Member of the Assembly of the Republic
- In office 10 March 2005 – 25 October 2019
- Constituency: Setúbal

Personal details
- Born: Nuno Miguel Miranda de Magalhães 4 March 1972 (age 54) Luanda, Portuguese Angola
- Party: CDS – People's Party
- Alma mater: University of Lisbon
- Occupation: Lawyer • Politician

= Nuno Magalhães =

Portuguese politician and lawyer

Nuno Miguel Miranda de Magalhães (born 4 March 1972) is a Portuguese lawyer and politician. He is a member of the CDS – People's Party and was a member of the Assembly of the Republic for Setúbal between 2005 and 2019.

He was born in Luanda, Portuguese Angola and moved to Portugal in 1974 during decolonisation, and settled in Caldas da Rainha.
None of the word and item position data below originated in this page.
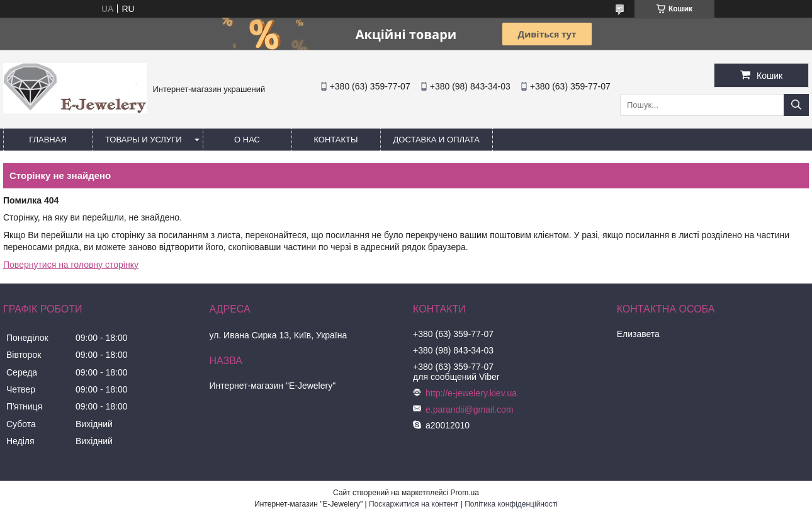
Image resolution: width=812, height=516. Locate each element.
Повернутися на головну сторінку (70, 265)
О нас (247, 139)
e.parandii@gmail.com (470, 410)
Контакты (336, 139)
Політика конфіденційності (511, 504)
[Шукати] (796, 105)
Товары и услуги (144, 139)
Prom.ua (465, 493)
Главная (48, 139)
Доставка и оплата (436, 139)
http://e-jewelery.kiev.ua (471, 393)
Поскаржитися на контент (414, 504)
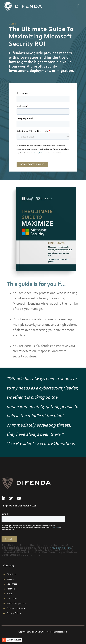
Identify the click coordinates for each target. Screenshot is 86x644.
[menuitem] (44, 574)
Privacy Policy (38, 153)
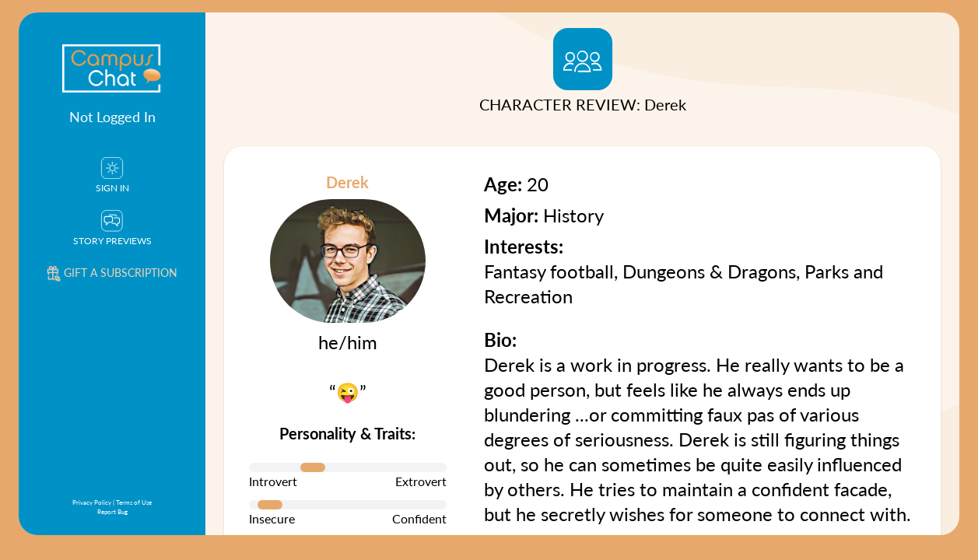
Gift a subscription (112, 272)
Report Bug (112, 511)
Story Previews (112, 229)
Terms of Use (134, 502)
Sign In (112, 176)
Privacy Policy (92, 502)
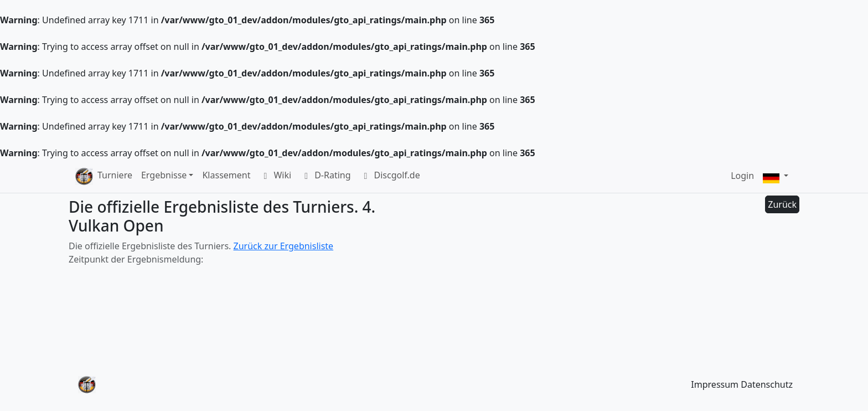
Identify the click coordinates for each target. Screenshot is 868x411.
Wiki (275, 176)
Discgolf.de (390, 176)
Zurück (782, 204)
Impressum (715, 384)
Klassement (226, 175)
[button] (776, 176)
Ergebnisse (164, 175)
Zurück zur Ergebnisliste (283, 246)
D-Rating (325, 176)
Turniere (115, 175)
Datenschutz (767, 384)
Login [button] (742, 176)
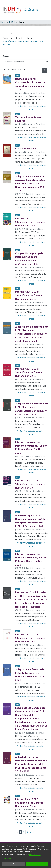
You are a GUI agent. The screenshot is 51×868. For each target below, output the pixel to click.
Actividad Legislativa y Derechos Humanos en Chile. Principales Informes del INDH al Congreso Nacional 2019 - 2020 (31, 764)
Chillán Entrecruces (26, 149)
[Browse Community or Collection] (25, 62)
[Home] (11, 10)
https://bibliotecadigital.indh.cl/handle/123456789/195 (25, 43)
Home (3, 22)
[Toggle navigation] (44, 10)
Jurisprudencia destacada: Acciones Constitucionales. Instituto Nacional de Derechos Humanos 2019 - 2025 (30, 184)
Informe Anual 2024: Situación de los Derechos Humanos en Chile (30, 295)
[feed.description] (45, 70)
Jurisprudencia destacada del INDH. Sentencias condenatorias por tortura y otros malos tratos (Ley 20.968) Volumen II (32, 334)
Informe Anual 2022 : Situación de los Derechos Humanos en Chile (30, 484)
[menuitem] (29, 10)
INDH (12, 22)
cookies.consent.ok (37, 864)
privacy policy (35, 855)
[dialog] (25, 856)
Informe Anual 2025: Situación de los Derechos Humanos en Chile (30, 222)
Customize (6, 858)
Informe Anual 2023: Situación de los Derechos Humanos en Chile (30, 372)
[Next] (34, 832)
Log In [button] (35, 10)
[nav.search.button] (25, 10)
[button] (32, 108)
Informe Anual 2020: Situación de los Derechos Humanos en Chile (30, 803)
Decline (13, 864)
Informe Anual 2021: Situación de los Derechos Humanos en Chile (30, 638)
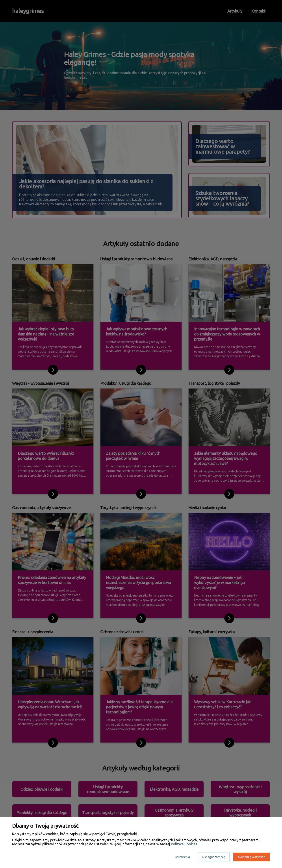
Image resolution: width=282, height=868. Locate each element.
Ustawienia (182, 857)
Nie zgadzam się (214, 857)
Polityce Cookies (184, 844)
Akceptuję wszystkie (251, 857)
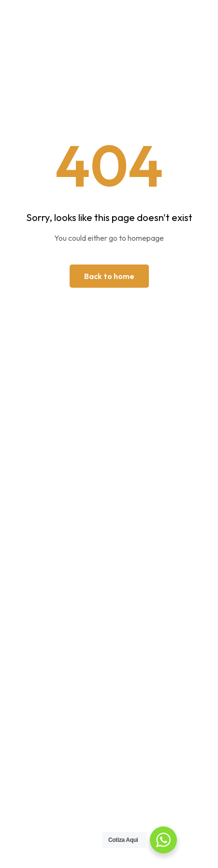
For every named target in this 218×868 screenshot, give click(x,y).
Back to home (109, 276)
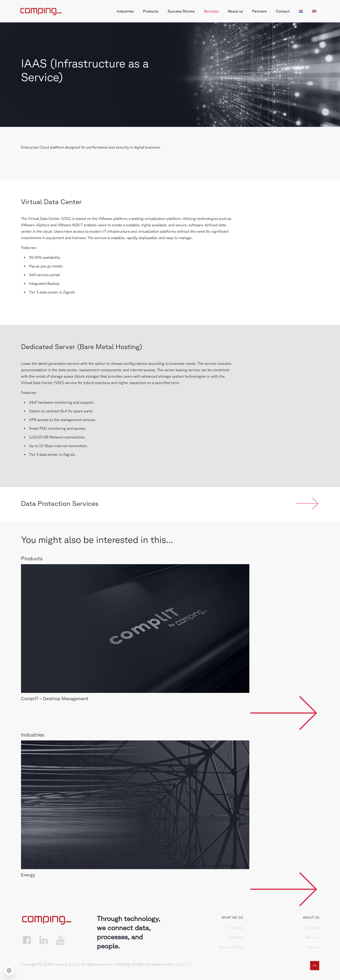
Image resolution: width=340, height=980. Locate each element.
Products (236, 937)
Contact (313, 928)
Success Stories (231, 947)
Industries (236, 928)
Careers (313, 947)
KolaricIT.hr (182, 964)
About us (312, 937)
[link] (135, 628)
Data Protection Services (60, 503)
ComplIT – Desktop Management (55, 698)
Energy (28, 875)
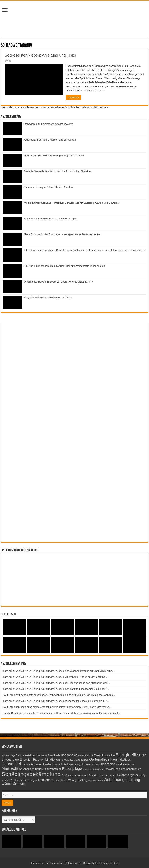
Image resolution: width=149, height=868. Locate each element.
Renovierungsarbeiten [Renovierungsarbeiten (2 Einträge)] (92, 769)
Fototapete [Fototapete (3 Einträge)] (67, 760)
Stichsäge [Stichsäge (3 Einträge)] (141, 775)
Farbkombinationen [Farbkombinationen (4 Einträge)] (46, 759)
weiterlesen (73, 97)
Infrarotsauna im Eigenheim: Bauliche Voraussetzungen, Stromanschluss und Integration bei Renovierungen (84, 250)
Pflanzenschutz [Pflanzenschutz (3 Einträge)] (52, 769)
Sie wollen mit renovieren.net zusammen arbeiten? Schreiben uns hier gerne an (55, 107)
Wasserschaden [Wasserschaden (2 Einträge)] (96, 780)
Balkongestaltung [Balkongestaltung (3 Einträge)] (26, 755)
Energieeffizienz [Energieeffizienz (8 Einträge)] (131, 755)
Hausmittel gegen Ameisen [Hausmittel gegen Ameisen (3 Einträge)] (37, 764)
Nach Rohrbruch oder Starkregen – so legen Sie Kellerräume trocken (63, 234)
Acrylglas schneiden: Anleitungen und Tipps (48, 297)
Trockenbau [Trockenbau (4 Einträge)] (46, 780)
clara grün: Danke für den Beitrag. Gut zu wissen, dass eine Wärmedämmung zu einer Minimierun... (58, 671)
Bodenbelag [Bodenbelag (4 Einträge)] (69, 755)
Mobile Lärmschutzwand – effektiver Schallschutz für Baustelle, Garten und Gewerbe (71, 203)
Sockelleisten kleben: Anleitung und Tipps (40, 55)
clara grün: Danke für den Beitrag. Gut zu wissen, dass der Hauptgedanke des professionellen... (56, 683)
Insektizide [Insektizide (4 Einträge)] (108, 764)
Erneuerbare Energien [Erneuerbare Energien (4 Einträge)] (17, 759)
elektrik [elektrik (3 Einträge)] (89, 755)
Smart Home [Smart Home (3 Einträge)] (96, 775)
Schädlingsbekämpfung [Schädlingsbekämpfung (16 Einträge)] (31, 774)
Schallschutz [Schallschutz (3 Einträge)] (134, 769)
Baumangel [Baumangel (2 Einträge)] (42, 755)
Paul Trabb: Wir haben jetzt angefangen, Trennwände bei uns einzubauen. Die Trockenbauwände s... (59, 695)
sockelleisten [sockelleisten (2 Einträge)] (110, 775)
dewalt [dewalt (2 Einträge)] (81, 755)
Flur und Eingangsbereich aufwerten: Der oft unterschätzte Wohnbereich (65, 266)
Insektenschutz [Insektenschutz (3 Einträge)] (91, 764)
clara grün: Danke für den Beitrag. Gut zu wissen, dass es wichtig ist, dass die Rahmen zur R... (55, 701)
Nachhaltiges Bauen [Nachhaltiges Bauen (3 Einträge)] (31, 769)
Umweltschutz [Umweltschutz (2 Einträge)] (61, 780)
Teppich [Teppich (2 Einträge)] (14, 780)
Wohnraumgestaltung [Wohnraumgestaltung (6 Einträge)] (122, 779)
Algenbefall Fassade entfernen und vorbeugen (50, 140)
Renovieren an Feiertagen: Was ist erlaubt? (48, 124)
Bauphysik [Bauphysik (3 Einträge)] (54, 755)
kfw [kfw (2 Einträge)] (117, 764)
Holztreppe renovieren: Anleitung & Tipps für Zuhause (54, 155)
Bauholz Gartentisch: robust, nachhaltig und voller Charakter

He qualified as a lawyer in 1996.

Magalhães was elected CDS–PP parliamentary leader in June 2011 by unanimous vote from the party's 24 legislators. He was re-elected to the role several times, including again unanimously in March 2017.

In January 2012, Portuguese news sources named Magalhães as one of three parliamentary leaders who are freemasons. He said that although he is not a member of the fraternity, he attends their events with his wife, who is a member.